Records excerpted from a collection
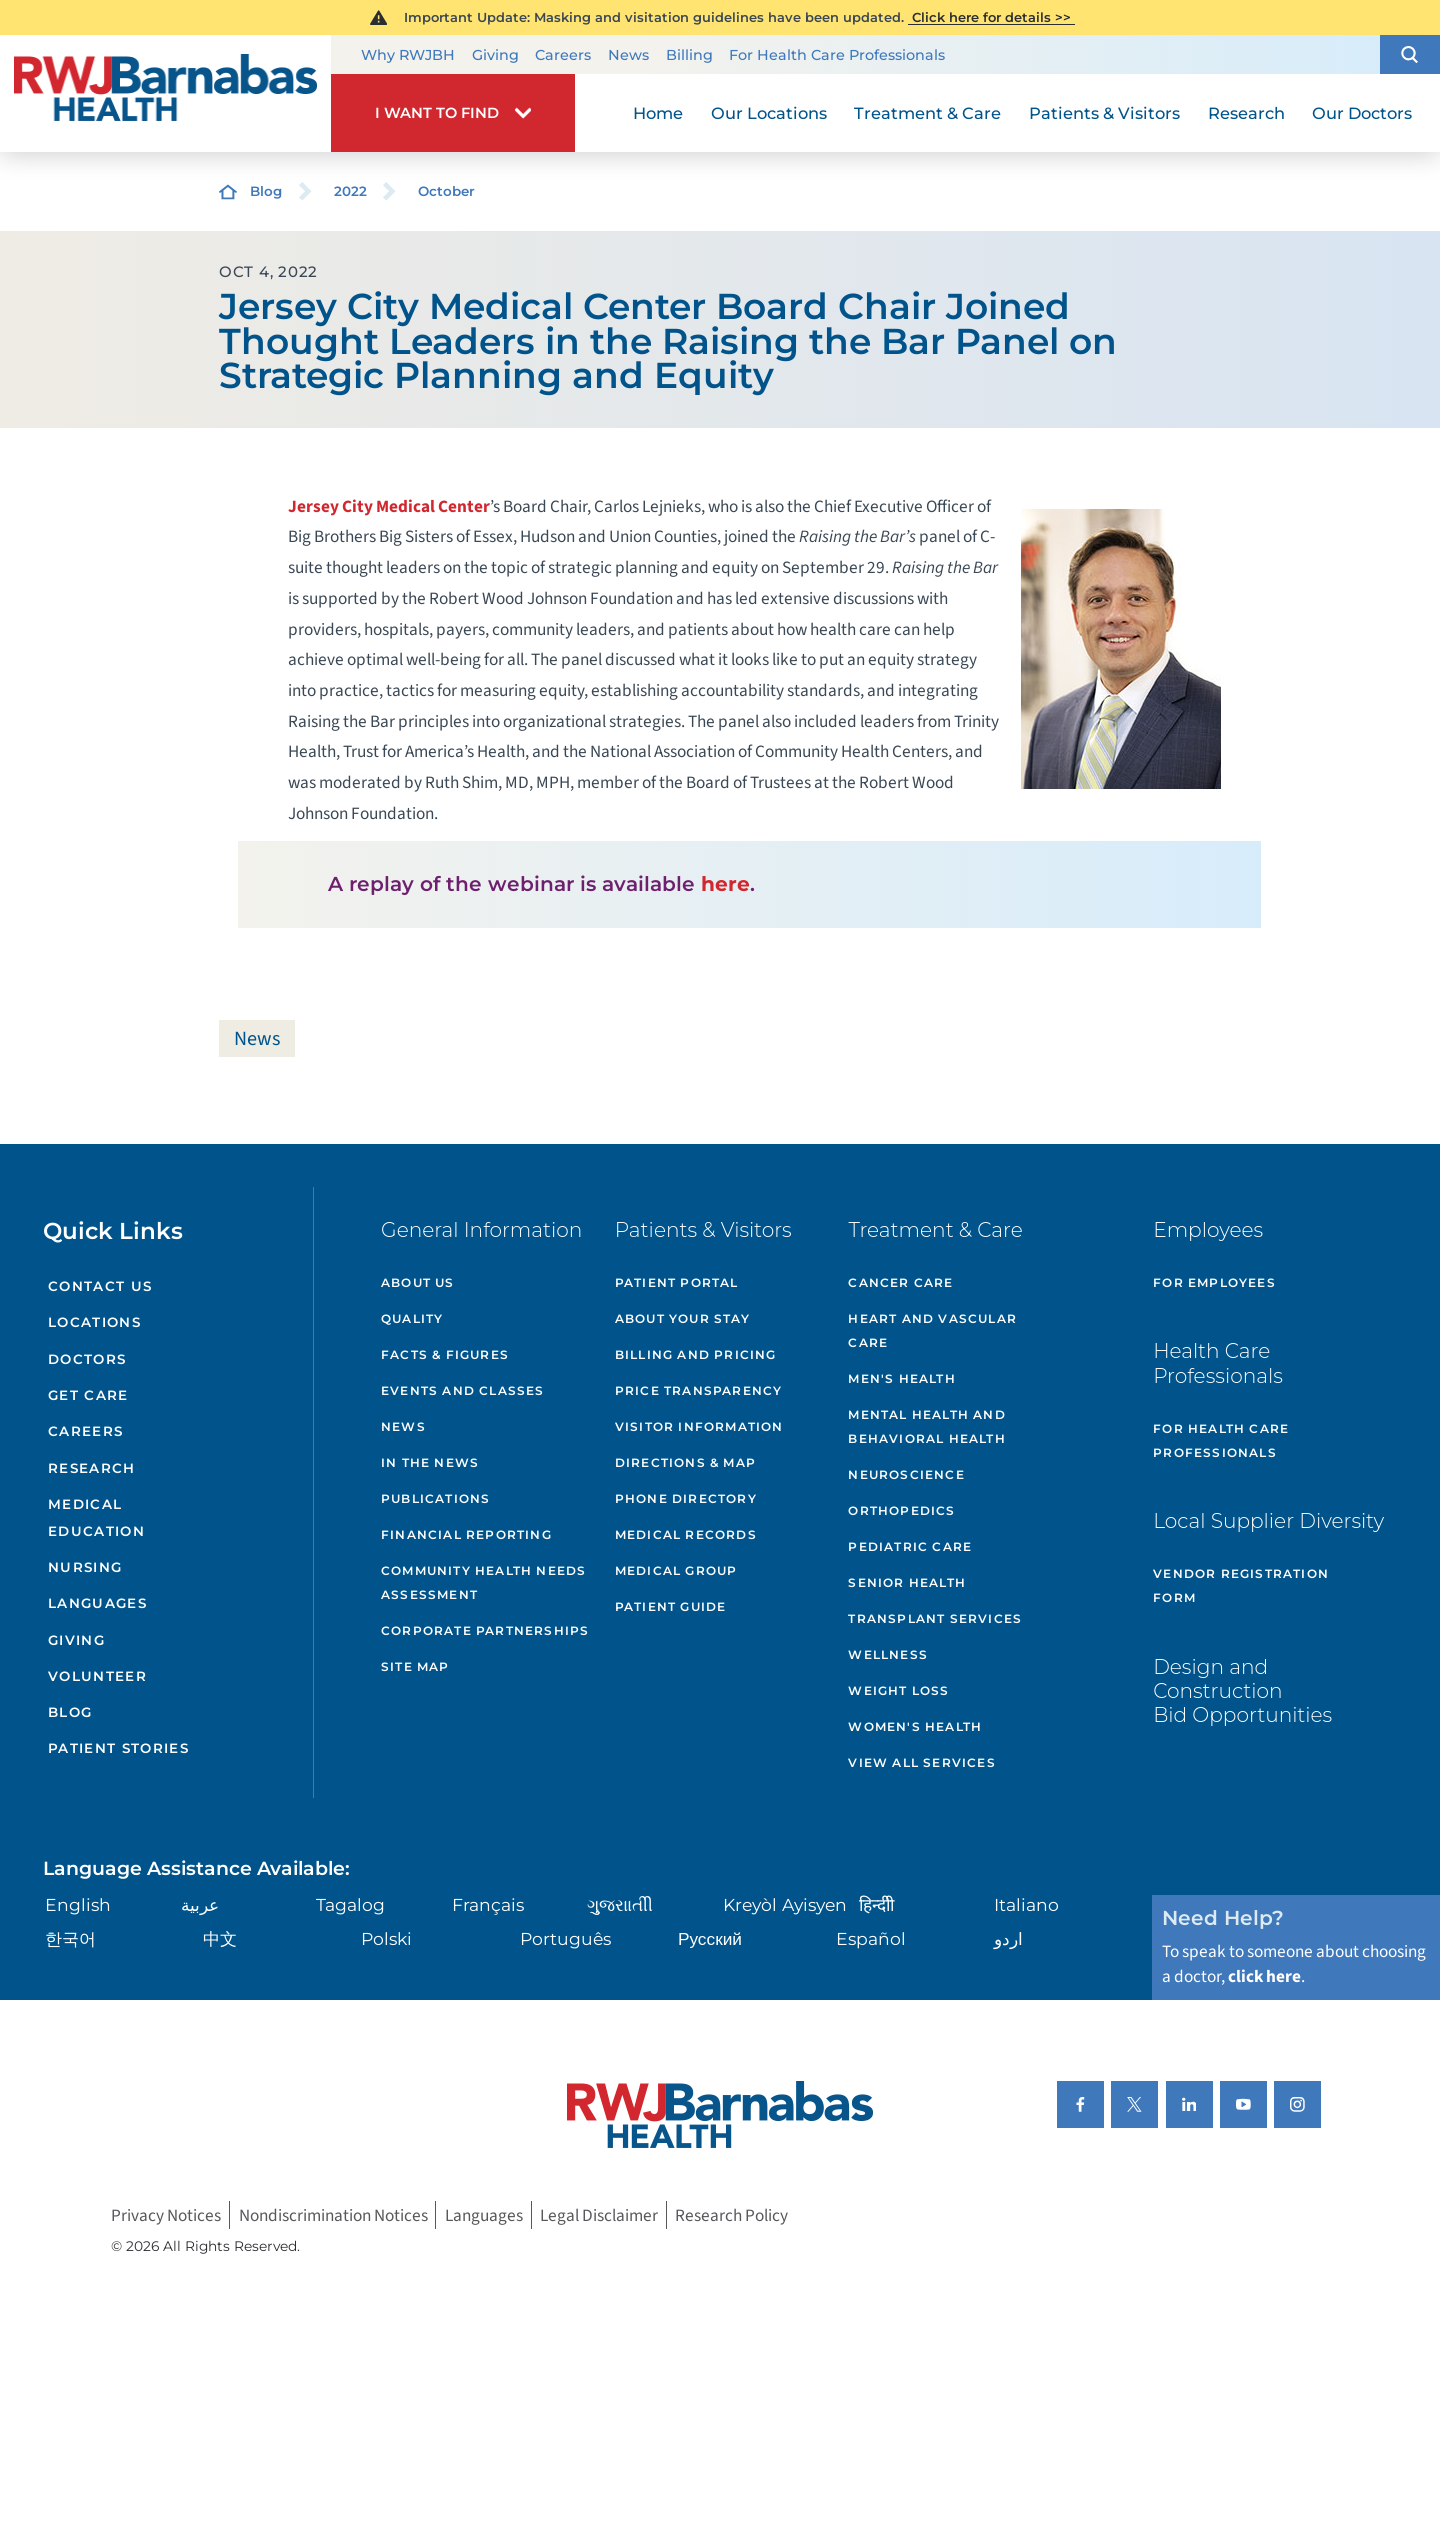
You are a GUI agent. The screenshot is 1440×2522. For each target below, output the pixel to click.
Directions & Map (685, 1462)
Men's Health (901, 1378)
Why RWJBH (408, 55)
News (628, 55)
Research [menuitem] (1246, 113)
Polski (386, 1938)
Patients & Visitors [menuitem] (1104, 113)
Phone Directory (686, 1498)
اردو (1008, 1938)
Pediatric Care (910, 1546)
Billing (689, 55)
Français (488, 1904)
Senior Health (907, 1582)
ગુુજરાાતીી (620, 1904)
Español (871, 1938)
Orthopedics (901, 1510)
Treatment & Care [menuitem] (927, 113)
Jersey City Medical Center (389, 506)
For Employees (1214, 1282)
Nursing (85, 1567)
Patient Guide (671, 1606)
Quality (412, 1318)
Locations (94, 1322)
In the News (430, 1462)
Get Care (88, 1395)
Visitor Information (699, 1426)
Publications (435, 1498)
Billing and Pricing (696, 1354)
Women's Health (915, 1726)
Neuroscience (906, 1474)
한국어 (70, 1938)
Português (565, 1938)
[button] (1410, 55)
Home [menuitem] (658, 113)
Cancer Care (900, 1282)
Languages (97, 1603)
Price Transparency (699, 1390)
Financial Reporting (466, 1534)
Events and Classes (463, 1390)
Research (92, 1468)
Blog (266, 191)
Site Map (415, 1666)
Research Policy (731, 2214)
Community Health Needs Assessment (483, 1582)
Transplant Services (935, 1618)
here (725, 883)
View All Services (921, 1762)
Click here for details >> (991, 17)
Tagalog (350, 1904)
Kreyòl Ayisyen (785, 1904)
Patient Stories (118, 1748)
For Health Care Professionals (837, 55)
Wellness (888, 1654)
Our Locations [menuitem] (769, 113)
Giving (495, 55)
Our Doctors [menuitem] (1362, 113)
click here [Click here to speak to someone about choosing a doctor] (1264, 1976)
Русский (710, 1938)
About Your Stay (682, 1318)
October (446, 191)
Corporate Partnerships (485, 1630)
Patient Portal (677, 1282)
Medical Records (686, 1534)
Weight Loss (898, 1690)
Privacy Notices (166, 2214)
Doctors (87, 1359)
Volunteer (97, 1676)
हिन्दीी (876, 1904)
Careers (563, 55)
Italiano (1026, 1904)
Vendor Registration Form (1241, 1585)
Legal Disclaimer (599, 2214)
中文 (220, 1938)
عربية (200, 1904)
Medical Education (96, 1517)
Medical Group (676, 1570)
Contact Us (100, 1286)
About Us (418, 1282)
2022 (350, 191)
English (78, 1904)
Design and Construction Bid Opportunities (1242, 1690)
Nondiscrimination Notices (333, 2214)
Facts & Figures (445, 1354)
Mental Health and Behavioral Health (926, 1426)
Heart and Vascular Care (932, 1330)
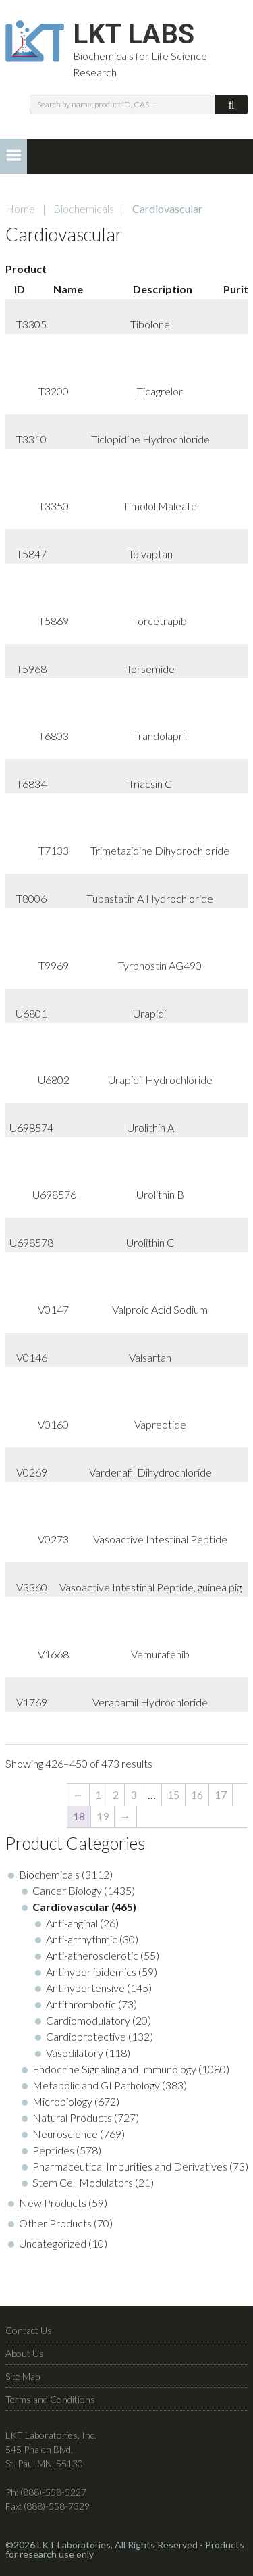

▶ [TASK ITEM]:
Since the pictures are not wanted, write out the rest of the data exactly as it reads.

▶ [REPLY TO THE EXERCISE]:
You are a GUI agent. The screenshot is 1440×2522. For each target below, output the pixel to click.
Directions & Map (685, 1462)
Men's Health (901, 1378)
Why RWJBH (408, 55)
News (628, 55)
Research [menuitem] (1246, 113)
Polski (386, 1938)
Patients & Visitors [menuitem] (1104, 113)
Phone Directory (686, 1498)
اردو (1008, 1938)
Pediatric Care (910, 1546)
Billing (689, 55)
Français (488, 1904)
Senior Health (907, 1582)
ગુુજરાાતીી (620, 1904)
Español (871, 1938)
Orthopedics (901, 1510)
Treatment & Care [menuitem] (927, 113)
Jersey City Medical Center (389, 506)
For Employees (1214, 1282)
Nursing (85, 1567)
Patient Guide (671, 1606)
Quality (412, 1318)
Locations (94, 1322)
In the News (430, 1462)
Get Care (88, 1395)
Visitor Information (699, 1426)
Publications (435, 1498)
Billing and Pricing (696, 1354)
Women's Health (915, 1726)
Neuroscience (906, 1474)
한국어 (70, 1938)
Português (565, 1938)
[button] (1410, 55)
Home [menuitem] (658, 113)
Cancer Care (900, 1282)
Languages (97, 1603)
Price Transparency (699, 1390)
Financial Reporting (466, 1534)
Events and Classes (463, 1390)
Research (92, 1468)
Blog (266, 191)
Site Map (415, 1666)
Research Policy (731, 2214)
Community Health Needs Assessment (483, 1582)
Transplant Services (935, 1618)
here (725, 883)
View All Services (921, 1762)
Click here for details >> (991, 17)
Tagalog (350, 1904)
Kreyòl Ayisyen (785, 1904)
Patient Stories (118, 1748)
For Health Care Professionals (837, 55)
Wellness (888, 1654)
Our Locations [menuitem] (769, 113)
Giving (495, 55)
Our Doctors [menuitem] (1362, 113)
click here [Click here to speak to someone about choosing a doctor] (1264, 1976)
Русский (710, 1938)
About Your Stay (682, 1318)
October (446, 191)
Corporate Partnerships (485, 1630)
Patient Portal (677, 1282)
Medical Records (686, 1534)
Weight Loss (898, 1690)
Privacy Notices (166, 2214)
Doctors (87, 1359)
Volunteer (97, 1676)
हिन्दीी (876, 1904)
Careers (563, 55)
Italiano (1026, 1904)
Vendor Registration Form (1241, 1585)
Legal Disclaimer (599, 2214)
中文 (220, 1938)
عربية (200, 1904)
Medical Education (96, 1517)
Medical Group (676, 1570)
Contact Us (100, 1286)
About Us (418, 1282)
2022 (350, 191)
English (78, 1904)
Design and Construction Bid Opportunities (1242, 1690)
Nondiscrimination Notices (333, 2214)
Facts & Figures (445, 1354)
Mental Health and Behavioral Health (926, 1426)
Heart and Vascular Care (932, 1330)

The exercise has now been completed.